SET PROBLEM:
Retype the items word for word, from the first line through the line containing "Commit changes with", and stop there.

◇ ◇ ◇ ◇ ◇

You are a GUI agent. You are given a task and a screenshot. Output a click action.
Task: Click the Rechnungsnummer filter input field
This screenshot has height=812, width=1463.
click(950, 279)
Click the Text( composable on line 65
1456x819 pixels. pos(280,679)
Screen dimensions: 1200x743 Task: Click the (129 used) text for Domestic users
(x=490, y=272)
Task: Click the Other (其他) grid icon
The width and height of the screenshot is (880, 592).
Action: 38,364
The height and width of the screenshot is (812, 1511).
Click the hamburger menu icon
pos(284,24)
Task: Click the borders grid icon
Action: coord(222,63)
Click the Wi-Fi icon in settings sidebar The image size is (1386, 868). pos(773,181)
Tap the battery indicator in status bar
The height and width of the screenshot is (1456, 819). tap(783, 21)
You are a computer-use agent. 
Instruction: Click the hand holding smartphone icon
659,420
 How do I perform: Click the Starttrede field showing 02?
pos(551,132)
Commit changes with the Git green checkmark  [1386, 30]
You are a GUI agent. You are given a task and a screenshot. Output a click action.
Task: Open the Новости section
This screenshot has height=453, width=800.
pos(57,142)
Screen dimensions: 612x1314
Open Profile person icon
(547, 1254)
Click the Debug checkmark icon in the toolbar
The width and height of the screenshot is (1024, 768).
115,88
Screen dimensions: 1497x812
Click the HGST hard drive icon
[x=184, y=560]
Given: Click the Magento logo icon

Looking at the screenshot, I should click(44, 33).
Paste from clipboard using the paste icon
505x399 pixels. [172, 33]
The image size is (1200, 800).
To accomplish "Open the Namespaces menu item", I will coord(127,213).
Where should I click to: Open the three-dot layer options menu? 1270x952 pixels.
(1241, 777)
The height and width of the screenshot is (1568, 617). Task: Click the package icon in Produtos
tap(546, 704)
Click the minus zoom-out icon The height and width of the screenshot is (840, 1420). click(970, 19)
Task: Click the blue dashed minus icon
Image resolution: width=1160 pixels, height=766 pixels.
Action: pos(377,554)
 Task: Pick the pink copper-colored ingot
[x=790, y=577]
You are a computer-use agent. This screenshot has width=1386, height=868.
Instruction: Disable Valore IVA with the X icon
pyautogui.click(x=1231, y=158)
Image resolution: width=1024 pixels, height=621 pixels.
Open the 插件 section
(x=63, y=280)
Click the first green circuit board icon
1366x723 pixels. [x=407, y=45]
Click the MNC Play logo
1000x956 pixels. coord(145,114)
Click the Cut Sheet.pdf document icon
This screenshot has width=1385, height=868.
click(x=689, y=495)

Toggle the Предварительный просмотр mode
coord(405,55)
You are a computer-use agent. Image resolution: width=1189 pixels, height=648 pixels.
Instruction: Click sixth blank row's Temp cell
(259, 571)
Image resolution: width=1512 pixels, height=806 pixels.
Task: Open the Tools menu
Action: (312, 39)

◇ ◇ ◇ ◇ ◇

FINAL RESULT:
You are a GUI agent. You are given a task and a screenshot. Output a click action.
Task: Click the Rechnungsnummer filter input field
This screenshot has height=812, width=1463.
click(950, 279)
Click the Text( composable on line 65
1456x819 pixels. pos(280,679)
Screen dimensions: 1200x743 Task: Click the (129 used) text for Domestic users
(x=490, y=272)
Task: Click the Other (其他) grid icon
The width and height of the screenshot is (880, 592).
Action: 38,364
The height and width of the screenshot is (812, 1511).
Click the hamburger menu icon
pos(284,24)
Task: Click the borders grid icon
Action: coord(222,63)
Click the Wi-Fi icon in settings sidebar The image size is (1386, 868). pos(773,181)
Tap the battery indicator in status bar
The height and width of the screenshot is (1456, 819). tap(783, 21)
You are a computer-use agent. 
Instruction: Click the hand holding smartphone icon
659,420
 How do I perform: Click the Starttrede field showing 02?
pos(551,132)
Commit changes with the Git green checkmark  [1386, 30]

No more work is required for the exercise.